Curiosity would make us pay attention and realize that there was a predator soon enough so that we were prepared to flee or fight.
Curiosity did more than help us survive though. Curiosity helped us thrive! Curiosity made us pay attention to plants and figure out which ones we could cultivate and so we left our hunter/gather days and became farmers. Curiosity lead us from inventing the wheel to the rocket ship. Would we ever have gone to the moon if we were not curious about what it was like up there? I doubt it. Without curiosity we would either still be hunter/gatherers or perhaps even extinct.
To be curious is to be human. We are all born curious, and children are naturally the most curious. Their curiosity is evolutionary necessary for their development so that they learn about how the world works. Children are full of questions. At some point though, a lot of people stop asking questions, and they stop being curious.
Why is that?
The regular day to day life of our modern world does not need us to be so curious to survive. We don’t have predators. Most of us don’t even need to hunt or grow our own food. Water is brought to us from a readily available tap. Life is easy.

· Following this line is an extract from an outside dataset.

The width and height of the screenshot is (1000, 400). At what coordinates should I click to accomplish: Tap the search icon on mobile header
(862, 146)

But just because life is easy shouldn’t stop us from being curious though. We still need curiosity to thrive! So why else are people becoming less curious?

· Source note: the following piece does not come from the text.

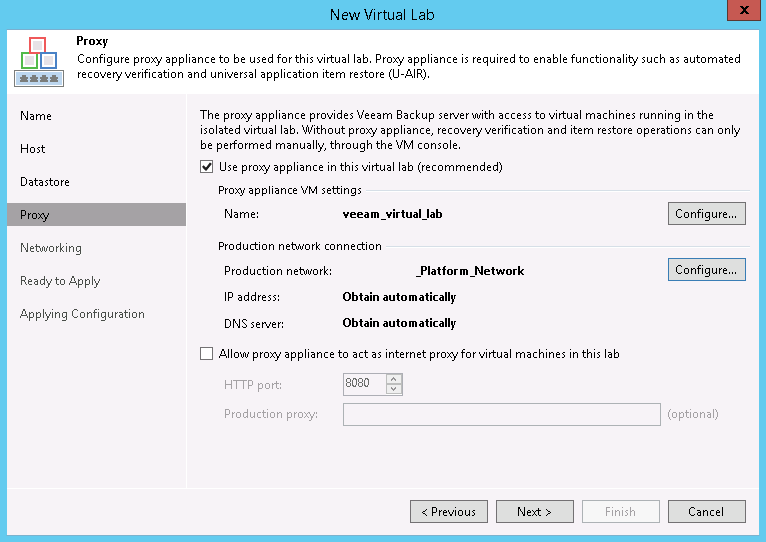
Task: Cancel the virtual lab wizard
Action: 706,512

I believe the culprit is our education system. School kills curiosity.
Children full of natural curiosity end up spending 13 years (including Kindergarten) in a system that dulls their sense of wonder of the world and by the end of all their schooling their curious spirits are dead. How does that happen?
Well maybe it’s because the #1 lesson that we teach children in school is that their curiosity doesn’t matter. What matters is that they learn every piece of information that the teacher (or the school curriculum designers) decides is important. You read the books you’re told to read, and only read the chapters that you’re told to read. If you read ahead because you find it interesting, you’re told that’s bad (true story ask my brother). Curiosity isn’t important. The curriculum is important. And after 13 years of following the curriculum, people no longer follow their curiosity. They only follow instructions from authority.
As the thirty year award-winning teacher John Taylor Gatto wrote in his book Dumbing Us Down, “Curiosity has no important place in my work, only conformity.”
By grade 12 if you have any curiosity left, you’re probably considered a weirdo. That was me. I was the weirdo in grade 12 who spent my spare block in the library reading the entire encyclopedia series about the history of the world and watching documentaries about science on the school computers instead of going to 7 Eleven to get a slurpee or just going home to play games.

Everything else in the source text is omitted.